Voices of: Charlize Theron Art Parkinson Ralph Fiennes George Takei Rooney Mara Matthew McConaughey
What a perfect blend of visual beauty, creativity, magical stories, and delightful lessons for life! The American stop-motion animation studio Laika is well known for its quality work (Coraline, ParaNorman, The Boxtrolls), and Kubo and the two Strings represents their best in my opinion. The visual beauty lies mostly in the sheets of paper that float or spin around and then are instantly formed by origami into magical figures. But they are not just magical, their identities are revealed in time, and provide a way for a young child to come to terms with the loss of his parents. The stop-motion animation could be entertaining and appreciated even without the drama, but that’s the icing on the cake.

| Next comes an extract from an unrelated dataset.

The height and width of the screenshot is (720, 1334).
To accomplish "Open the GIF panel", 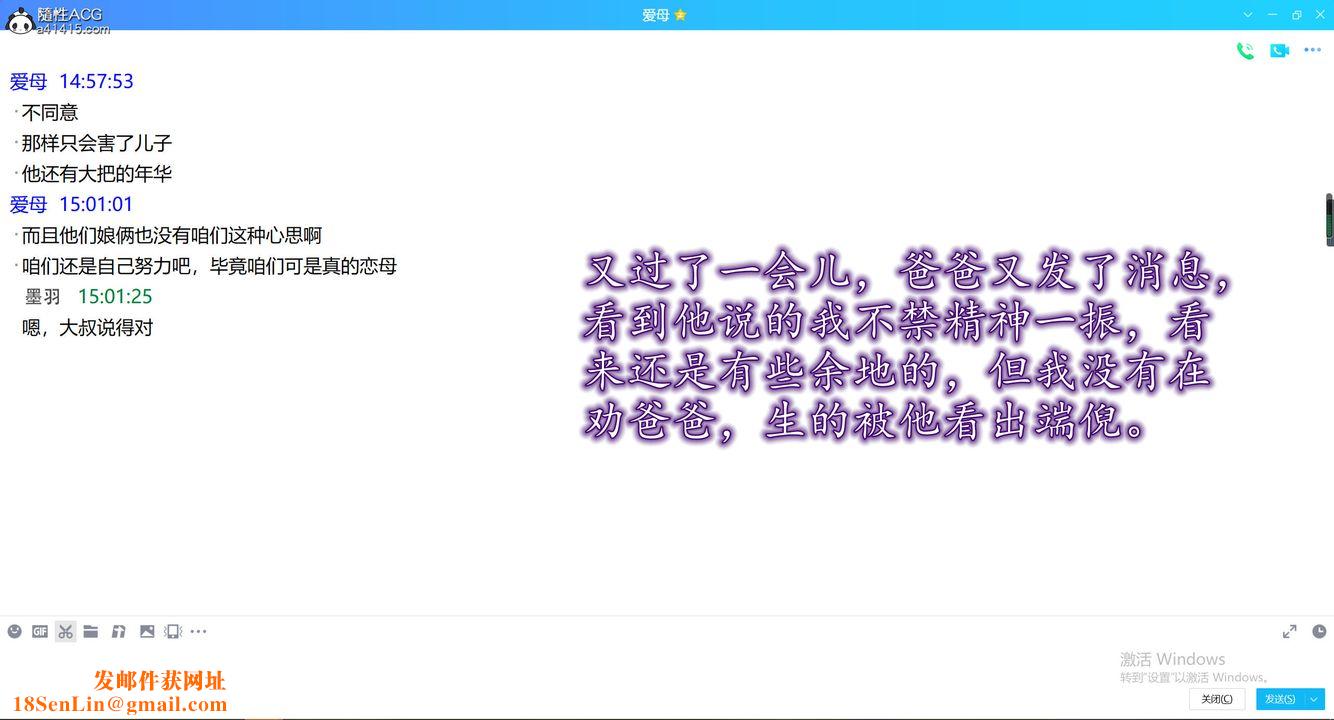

The film opens with an undulating sea and a tiny figure in a boat saying mantras to herself to keep her boat on course. She ends up being tossed on shore and asleep or unconscious. A baby’s cry awakens her and she runs over to find her infant son wrapped in a blanket. He has a patch over his left eye. The full story about them and how they got there unfolds during the course of the film, but in the interim, we see mother and son residing in a remote cave carved in a huge rock formation. The mother appears older and frail, and her devoted son, Kubo (Parkinson), feeds her and comforts her when she has nightmares. She tells him wonderful stories, his favorites being about his father. He has many questions about him, but is always left hanging when his mother forgets.

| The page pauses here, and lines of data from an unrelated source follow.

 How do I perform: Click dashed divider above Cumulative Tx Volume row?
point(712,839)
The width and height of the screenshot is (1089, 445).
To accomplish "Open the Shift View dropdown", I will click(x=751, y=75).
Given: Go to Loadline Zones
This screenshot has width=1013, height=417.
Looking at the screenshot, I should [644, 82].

During the day, Kubo runs down to the village and tells the same stories in the city square which are illustrated with his magical papers and origami figures. Plain sheets of colored paper are magically transformed into figures as he relates a tale. Now, Kubo has been warned many times by his mother not to stay out after dark, but when he hears that during a certain festival people light lanterns and talk to their departed loved ones in the cemetery, he makes his own lantern and tries to talk to his father, not noticing that the sun has set and it’s dark.

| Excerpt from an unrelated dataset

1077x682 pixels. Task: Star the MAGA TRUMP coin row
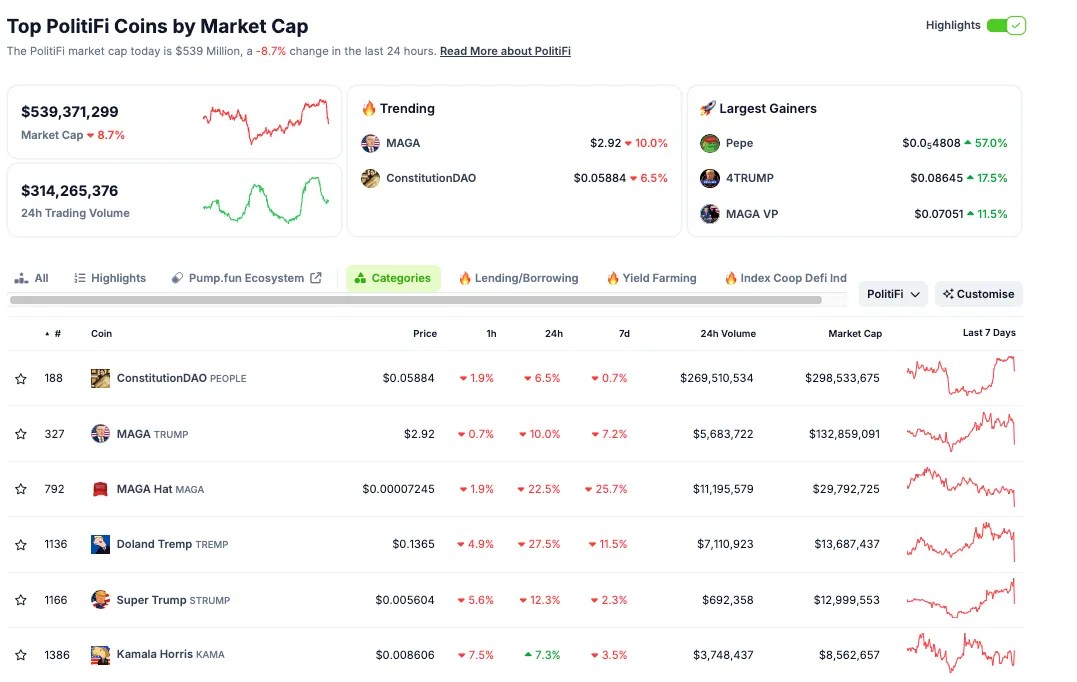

From there, the story becomes an adventure in which Kubo is visited by his ferocious aunts (Mara), witchlike figures out to capture him; thrown with a monkey (Theron), a beetle (McConaughey), and his origami action figures and their weapons, all while being actively pursued. There are close calls, harrowing battles on land and sea, and a quest. Kubo eventually learns who the witches are, why he has only one eye, and the full story about his parents. In the process, it becomes a hero’s journey toward enlightenment and manhood.
Themes include the value of stories, magic, family, and overcoming evil, mixed in with plenty of humor and adventure. The interchanges between the monkey and the beetle are wonderfully entertaining in the midst of real threats. Of deeper import are the observations about death and how memory (the “most powerful magic there is”) in the form of stories keeps loved ones alive forever. And finally, there is a poignant sequence where an evil man is transformed by making him forget his meanness and defining him as someone charitable and good, giving credence to the idea that the attributions of others influence who we are.
In addition to the wonders of Laika and Travis Knight’s animation, the voices of Theron, Parkinson, Fiennes, Takei, Mara, McConnaughey, and the Japanese actors provide additional color and meaning to the story.
Animation and story at their best, a film for all ages.